I don't see that "powergaming" or "min/maxing" can't go hand-in-hand with good playing, skillful roleplaying, or having a really good time.
I'm probably a "powergamer" or a "min/maxer", or an "optimizer" or "characterist". When I'm the guy on the playing end of the game (which had been, until recently, very seldom) I like to take enjoyment from ALL aspects of playing the game ... I like the roleplaying. I like making an optimized character. I like interacting with the other people at the table. I like kicking monster kiester. Getting levels, powering up, making a memorable table presence, all of it.
I've played to-the-hilt killing machines (my current bbn1/clr12). I've played oddly weak characters (a dwarf bard, a craftsman specializing in making magical weapons, not the optimal path for a bard).

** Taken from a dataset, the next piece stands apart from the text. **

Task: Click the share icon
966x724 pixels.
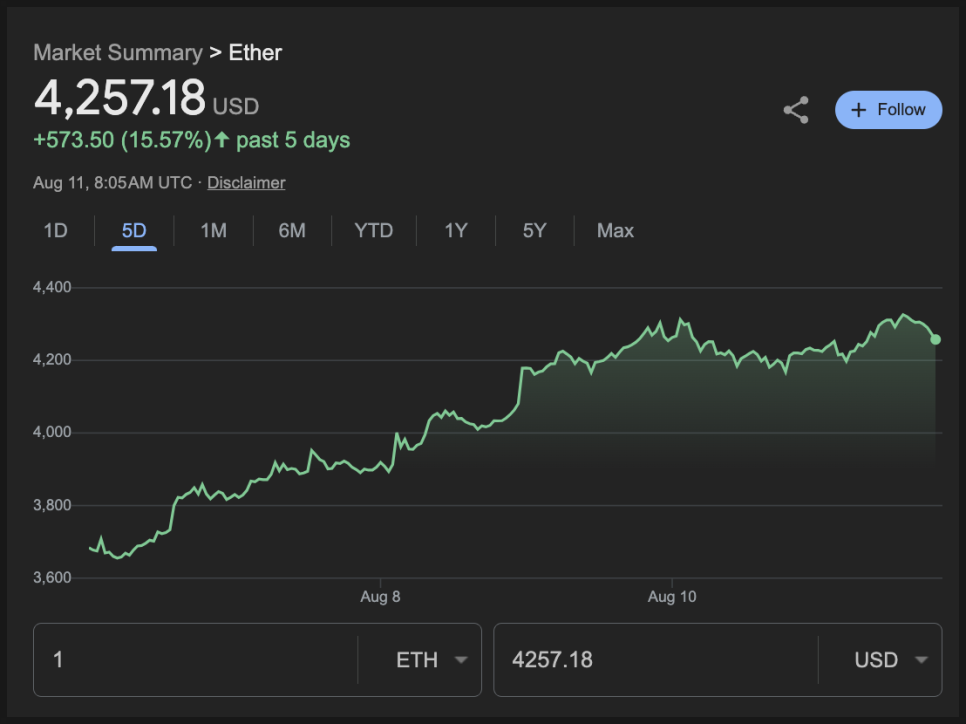Action: pyautogui.click(x=796, y=110)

As far as stats go, I think they're largely unimportant to fun table-time. I can play a really great character who is a fighter with 18Str. I can play a really great character who is a fighter with 8Str. I don't think it makes me a better person than other people that I can make an 8Str fighter fun to be. Nor a worse person than others that I can have fun playing a fighter with 18Str.
In the end, it depends on the campaign. I, and everybody at the table, liked my garrulous old dwarven craftsmen (my bard singing took the form of topical anecdotes ... the inspirational ones usually involved an exceptionally large troute named George). Unfortunately the campaign was Return to the Temple of Elemental Evil and eventually things got so tough that a non-optimized character put the whole group in jeopardy of wipes regularly and the guy playing the tank had to drop out ... so I retired the bard and brought in a totally optimized fighter type that was a killing machine. He too was very fun to play.
I had a rolled character with unbelievably high stats. We rolled at the table and there he was. I think I had, hands down, the best stats at the table. That character was as fun as any other. I enjoyed optimizing him, with his really good stats. The only downside was that he ended up being so good that when the GM started writing encounters specificially to deal with HIM he ended up pulping other PCs. Among our group that became known as "The Rob's Paladin Maneuver". At one point an encounter obviously meant for my character brought another character (Rob's Paladin) from 83hp to -57hp in one round. Unfortunately my guy was a dwarf and it took him until the next round to stump over there on them short little legs and resoundingly trump the rest of the encounter.
So, of them all, the most abusively overpowered character I ever built was rolled. Point buy, at least, gives me the choice of what I want to do ... if the rest of the group is good on power and killing, I can make a fun little goblin rogue (Grimbold the Mighty!) who makes the best of a bum deal (in that case, starting with crappy goblin adjustments) or I can make something to plug a hole ... and both are totally fun, rounded, enjoyable characters for me and everybody at the table.
I don't see where one generation type makes anybody a superior gamer. Or where optimizing makes you a poor gamer. Or not optimizing makes you a poor gamer.
To summarize ...
If you're a crappy gamer, rolling stats will not force you to improve (by making the best of a bad hand, or forcing you to play something different than you usually do).
If you're a good gamer, point buy will not make you a crappy gamer (by engendering you to take up with the devil Minmax, or letting you always play a paladin).
Real Role Players are not "better gamers" than Powergamers ... they don't even have to be different people!
All of the games I run are point buy because it suits my particular tastes (everybody comes to the game with a character ready). It doesn't particularly make me feel like a better or worse person that I do so. I wouldn't walk out on a game where we rolled 3d6 in order, even. I think that would be as fun as anything else.